Estamos en una era donde casi todo es posible gracias al progreso. Todo se puede conseguir desde el comedor de casa, todo se puede falsificar con la maestría de un restaurador de retablos, sembrándonos las dudas entre lo que es y lo que parece. Y nadie ni nada está a salvo. Como admirador de las construcciones sonoras que valora el andamiaje tan elaborado juntando combinaciones vocales complejas, instrumentación ornamentada y arreglos floridos de aquellas no tan sencillas obras maestras de pop de la Tamla Motown entre 1963 y 1968 –y de toda la tropa de grupos vocales de color que vino después hasta eclosionar juntos en el Philly Sound-, me quedo perplejo escuchando a un muchacho más blanco que el culo de un niño del KKK anunciando pañales –eso sí, de Detroit, Michigan: puro pedigrí- recuperar la fórmula en plan casero mientras destroza las teorías que sostienen que solo los negros podían tejer ese sonido tan enrevesado y a la vez accesible.

 

Evidentemente Mayer Hawthorne –de nombre real Andrew Cohen– no ha sido el primero en intentarlo: Todd Rundgren ya experimentó treinta y muchos años atrás con “Something/Anything?” y “A Wizard A True Star”, pero en un plan más cariñoso y a la vez mucho más gamberrete.
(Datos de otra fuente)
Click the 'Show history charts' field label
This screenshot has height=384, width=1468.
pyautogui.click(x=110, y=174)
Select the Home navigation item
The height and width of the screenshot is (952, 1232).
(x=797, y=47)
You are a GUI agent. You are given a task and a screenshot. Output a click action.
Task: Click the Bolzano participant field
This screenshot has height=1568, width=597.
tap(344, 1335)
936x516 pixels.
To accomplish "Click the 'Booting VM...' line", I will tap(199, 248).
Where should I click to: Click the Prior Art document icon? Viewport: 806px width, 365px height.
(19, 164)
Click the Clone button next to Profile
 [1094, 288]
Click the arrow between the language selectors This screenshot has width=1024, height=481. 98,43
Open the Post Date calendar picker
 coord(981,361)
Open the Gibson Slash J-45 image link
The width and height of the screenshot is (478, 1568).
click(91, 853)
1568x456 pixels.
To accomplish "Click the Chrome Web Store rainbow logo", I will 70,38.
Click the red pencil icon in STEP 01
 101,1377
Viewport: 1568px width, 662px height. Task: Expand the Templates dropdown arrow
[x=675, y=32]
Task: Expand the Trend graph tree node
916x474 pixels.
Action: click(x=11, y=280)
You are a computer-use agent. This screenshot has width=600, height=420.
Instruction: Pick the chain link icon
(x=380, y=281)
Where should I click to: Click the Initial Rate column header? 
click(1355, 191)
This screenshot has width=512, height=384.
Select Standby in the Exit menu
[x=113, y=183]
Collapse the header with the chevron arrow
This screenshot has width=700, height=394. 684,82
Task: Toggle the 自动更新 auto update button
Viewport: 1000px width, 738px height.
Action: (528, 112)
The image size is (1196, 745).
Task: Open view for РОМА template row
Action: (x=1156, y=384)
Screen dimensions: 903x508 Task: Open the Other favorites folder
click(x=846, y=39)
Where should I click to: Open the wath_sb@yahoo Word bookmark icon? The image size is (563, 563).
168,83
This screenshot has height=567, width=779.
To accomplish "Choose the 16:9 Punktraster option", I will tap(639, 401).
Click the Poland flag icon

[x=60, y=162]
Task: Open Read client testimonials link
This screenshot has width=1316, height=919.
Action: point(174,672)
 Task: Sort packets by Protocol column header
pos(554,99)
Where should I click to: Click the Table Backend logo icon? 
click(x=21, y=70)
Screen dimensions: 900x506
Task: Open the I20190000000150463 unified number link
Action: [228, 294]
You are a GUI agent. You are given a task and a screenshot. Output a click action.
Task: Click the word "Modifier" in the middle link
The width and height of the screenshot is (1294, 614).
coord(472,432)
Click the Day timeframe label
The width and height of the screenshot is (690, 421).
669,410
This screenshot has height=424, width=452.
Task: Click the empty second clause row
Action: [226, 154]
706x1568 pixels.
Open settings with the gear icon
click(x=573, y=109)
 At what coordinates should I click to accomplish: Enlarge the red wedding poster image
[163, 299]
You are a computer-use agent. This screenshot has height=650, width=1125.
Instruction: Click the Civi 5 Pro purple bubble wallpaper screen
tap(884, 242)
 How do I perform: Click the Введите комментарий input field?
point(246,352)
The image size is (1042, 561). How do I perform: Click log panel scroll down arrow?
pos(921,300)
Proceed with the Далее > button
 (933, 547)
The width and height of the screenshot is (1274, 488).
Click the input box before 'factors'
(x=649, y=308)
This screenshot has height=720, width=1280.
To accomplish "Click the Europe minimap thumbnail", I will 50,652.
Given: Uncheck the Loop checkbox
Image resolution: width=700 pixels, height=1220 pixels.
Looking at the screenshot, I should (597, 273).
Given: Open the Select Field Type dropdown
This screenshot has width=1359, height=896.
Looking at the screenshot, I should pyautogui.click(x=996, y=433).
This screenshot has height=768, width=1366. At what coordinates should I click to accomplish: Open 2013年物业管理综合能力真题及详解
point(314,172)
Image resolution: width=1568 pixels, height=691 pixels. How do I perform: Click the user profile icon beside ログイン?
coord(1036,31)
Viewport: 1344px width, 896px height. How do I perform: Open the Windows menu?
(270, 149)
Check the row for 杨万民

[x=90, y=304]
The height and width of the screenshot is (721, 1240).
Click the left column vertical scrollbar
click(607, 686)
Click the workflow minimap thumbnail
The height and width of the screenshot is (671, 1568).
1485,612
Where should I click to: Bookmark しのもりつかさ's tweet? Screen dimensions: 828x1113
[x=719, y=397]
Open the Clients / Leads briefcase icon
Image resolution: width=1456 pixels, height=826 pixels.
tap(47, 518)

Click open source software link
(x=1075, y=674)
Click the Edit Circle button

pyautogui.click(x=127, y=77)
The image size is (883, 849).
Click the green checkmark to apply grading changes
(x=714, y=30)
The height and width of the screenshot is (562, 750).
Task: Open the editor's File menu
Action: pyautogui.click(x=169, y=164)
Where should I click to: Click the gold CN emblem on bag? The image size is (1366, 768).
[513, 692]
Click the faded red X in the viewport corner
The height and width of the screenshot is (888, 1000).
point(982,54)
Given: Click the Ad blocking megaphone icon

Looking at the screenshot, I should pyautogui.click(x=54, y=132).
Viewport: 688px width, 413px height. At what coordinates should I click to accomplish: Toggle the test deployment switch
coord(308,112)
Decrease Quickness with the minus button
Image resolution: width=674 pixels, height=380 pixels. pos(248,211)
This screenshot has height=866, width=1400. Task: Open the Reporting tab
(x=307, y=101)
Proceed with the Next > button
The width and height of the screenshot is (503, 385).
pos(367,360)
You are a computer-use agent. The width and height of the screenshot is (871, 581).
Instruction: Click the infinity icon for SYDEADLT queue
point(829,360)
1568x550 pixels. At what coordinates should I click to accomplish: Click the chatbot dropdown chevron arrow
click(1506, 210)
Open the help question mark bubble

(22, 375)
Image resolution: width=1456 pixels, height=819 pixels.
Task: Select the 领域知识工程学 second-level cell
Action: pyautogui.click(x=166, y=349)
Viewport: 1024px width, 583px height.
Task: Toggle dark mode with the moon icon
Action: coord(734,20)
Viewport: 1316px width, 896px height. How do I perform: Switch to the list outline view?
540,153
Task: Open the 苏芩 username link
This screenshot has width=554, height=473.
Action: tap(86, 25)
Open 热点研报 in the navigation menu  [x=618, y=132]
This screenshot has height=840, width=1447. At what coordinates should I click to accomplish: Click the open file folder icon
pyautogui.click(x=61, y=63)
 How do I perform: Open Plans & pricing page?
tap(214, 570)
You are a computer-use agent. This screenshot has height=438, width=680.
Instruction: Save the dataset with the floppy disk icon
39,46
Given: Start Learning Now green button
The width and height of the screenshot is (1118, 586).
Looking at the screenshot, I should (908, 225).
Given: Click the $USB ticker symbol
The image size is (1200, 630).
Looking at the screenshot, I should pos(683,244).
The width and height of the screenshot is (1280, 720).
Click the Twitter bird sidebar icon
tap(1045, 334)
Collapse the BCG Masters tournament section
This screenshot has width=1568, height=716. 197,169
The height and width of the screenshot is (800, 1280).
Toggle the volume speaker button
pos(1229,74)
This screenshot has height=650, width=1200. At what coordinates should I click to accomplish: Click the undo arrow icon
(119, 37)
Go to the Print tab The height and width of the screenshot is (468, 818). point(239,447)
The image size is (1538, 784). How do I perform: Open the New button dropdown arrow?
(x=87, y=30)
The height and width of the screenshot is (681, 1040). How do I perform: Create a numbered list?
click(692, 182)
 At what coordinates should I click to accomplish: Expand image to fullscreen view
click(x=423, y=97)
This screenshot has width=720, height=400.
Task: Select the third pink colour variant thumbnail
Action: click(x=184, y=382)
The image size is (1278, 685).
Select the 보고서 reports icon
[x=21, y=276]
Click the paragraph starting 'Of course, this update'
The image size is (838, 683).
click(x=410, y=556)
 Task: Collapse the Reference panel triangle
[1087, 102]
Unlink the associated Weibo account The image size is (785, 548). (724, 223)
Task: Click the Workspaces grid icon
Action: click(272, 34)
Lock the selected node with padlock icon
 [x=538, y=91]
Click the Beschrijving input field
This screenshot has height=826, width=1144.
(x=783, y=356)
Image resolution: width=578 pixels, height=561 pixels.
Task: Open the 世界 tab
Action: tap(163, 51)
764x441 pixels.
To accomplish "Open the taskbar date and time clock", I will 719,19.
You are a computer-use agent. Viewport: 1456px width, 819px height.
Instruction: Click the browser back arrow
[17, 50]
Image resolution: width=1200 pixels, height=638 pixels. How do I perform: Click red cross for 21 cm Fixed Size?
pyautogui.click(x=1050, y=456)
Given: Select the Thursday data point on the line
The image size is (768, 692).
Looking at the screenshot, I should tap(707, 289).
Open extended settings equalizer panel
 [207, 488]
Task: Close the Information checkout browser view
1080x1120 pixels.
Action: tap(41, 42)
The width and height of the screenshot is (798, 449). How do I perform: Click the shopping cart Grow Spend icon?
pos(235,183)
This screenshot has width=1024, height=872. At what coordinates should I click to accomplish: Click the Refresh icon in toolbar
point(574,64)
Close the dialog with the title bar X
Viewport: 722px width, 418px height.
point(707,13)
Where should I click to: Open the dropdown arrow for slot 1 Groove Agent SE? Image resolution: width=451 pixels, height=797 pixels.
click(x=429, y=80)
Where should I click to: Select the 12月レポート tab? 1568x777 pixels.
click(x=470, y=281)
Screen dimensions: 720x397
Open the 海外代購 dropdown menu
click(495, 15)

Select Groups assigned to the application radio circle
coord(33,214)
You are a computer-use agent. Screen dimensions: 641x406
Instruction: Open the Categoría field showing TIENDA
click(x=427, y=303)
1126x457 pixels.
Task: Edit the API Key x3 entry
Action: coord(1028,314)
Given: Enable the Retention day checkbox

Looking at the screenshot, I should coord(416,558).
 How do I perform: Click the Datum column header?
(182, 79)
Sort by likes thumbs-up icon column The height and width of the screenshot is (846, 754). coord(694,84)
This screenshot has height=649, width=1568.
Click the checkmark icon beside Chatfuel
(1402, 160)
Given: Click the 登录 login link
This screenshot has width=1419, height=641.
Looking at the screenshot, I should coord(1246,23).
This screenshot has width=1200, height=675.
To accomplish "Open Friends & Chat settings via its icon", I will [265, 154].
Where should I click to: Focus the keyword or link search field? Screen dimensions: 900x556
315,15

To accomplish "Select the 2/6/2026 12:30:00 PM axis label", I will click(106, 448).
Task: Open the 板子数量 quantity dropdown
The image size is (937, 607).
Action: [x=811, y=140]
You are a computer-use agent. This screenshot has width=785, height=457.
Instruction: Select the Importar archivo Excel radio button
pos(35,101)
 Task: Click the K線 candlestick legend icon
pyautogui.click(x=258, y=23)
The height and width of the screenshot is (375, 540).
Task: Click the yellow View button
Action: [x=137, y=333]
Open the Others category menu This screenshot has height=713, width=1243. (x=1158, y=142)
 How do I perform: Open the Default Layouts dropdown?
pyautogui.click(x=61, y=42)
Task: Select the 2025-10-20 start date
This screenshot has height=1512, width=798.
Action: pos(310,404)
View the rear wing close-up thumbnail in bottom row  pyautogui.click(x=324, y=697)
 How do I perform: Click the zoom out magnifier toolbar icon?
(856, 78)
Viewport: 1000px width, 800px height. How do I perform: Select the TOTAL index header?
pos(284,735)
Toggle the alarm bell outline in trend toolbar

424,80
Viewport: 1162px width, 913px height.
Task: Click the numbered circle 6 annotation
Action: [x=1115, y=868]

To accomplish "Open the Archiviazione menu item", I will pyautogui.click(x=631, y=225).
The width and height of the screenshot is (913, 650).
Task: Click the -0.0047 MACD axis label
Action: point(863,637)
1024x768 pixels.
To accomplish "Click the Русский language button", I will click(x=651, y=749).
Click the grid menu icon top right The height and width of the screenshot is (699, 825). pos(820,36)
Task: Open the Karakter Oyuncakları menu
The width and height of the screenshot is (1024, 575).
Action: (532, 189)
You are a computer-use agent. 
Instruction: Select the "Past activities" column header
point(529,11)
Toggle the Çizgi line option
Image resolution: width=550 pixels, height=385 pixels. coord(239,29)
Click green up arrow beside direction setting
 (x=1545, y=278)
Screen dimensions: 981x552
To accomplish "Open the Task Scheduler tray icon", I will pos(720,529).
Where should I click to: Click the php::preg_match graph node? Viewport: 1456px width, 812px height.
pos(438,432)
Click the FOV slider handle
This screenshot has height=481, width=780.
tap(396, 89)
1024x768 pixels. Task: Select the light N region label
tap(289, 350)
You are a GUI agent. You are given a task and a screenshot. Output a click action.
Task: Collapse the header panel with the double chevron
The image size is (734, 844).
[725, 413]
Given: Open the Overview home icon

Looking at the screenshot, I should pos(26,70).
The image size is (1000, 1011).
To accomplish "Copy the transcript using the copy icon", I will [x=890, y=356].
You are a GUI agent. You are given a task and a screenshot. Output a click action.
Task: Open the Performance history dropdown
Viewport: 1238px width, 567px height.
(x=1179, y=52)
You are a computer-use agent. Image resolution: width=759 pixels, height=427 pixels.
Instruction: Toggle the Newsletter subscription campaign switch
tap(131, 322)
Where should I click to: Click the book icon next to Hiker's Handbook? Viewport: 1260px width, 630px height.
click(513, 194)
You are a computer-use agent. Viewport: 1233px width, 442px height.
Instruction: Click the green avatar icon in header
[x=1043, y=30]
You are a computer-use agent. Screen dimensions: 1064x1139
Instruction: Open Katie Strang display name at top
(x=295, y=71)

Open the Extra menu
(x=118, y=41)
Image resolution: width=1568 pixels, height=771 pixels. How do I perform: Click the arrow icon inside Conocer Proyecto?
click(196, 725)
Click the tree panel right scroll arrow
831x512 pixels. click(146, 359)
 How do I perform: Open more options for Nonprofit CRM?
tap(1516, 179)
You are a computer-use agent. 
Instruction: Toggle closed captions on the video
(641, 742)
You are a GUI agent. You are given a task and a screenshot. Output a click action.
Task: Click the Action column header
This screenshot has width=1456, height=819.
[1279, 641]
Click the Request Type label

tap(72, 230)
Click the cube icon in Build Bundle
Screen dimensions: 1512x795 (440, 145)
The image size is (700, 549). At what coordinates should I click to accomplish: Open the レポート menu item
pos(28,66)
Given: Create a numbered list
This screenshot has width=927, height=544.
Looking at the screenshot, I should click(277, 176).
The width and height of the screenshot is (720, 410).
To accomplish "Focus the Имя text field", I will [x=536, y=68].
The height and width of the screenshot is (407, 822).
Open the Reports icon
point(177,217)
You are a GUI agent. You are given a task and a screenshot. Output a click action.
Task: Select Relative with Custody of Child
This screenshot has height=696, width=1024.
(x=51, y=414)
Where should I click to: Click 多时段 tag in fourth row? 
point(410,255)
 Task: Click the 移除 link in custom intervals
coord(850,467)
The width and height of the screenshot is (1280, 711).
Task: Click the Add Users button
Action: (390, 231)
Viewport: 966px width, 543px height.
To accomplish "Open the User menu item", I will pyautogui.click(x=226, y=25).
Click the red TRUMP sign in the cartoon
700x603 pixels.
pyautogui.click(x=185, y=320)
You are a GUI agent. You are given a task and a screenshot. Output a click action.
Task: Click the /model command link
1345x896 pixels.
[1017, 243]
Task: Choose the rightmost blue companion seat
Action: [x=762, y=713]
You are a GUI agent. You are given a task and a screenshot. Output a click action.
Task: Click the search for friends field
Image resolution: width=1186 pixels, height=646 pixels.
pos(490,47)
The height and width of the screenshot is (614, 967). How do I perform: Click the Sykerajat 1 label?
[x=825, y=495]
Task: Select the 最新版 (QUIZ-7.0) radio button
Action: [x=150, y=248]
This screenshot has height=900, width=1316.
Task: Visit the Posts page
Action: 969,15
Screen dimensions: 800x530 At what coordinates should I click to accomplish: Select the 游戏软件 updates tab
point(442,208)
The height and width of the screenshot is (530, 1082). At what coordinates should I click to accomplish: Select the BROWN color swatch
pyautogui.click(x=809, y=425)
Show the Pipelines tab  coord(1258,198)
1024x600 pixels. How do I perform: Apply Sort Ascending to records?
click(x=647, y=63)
Incluso mucho más respetuoso con su propia persona preservando su identidad y no regateando los royalties pertinentes. Porque “A Strange Arrangement” (Stones Throw 2009) tal vez sea considerado un homenaje a un género del fanático lugareño autodidacta de turno; o una lección magistral de Historia de pop negro sixties sin intención se suplantar los originales ni hacer –como un Bublé cualquiera- un escarnio de ello para los no iniciados. Espero que sí. Pero su método de rescate, con recursos pillados de aquí y de allá –“Shiny & New” arranca clavado a “Oh Girl” de The Chi-Lites para luego escupir casi la misma sentencia que “You Make Me Feel Brand New” de The Stylistics– me produce cierta urticaria que, cierto, se convierte en guiño cómplice –calca tan bien los truquillos de las Supremes de “Can´t Hurry Love” en “Your Easy Lovin´ Ain´t Pleasin´ Nothin´” y “One Track Mind”– y deviene placer, aunque siempre en guardia y alerta ante tamaño ejercicio febril de apropiación modernista. ¿Mayer héroe o villano? Yo me quedo con Tahiti 80.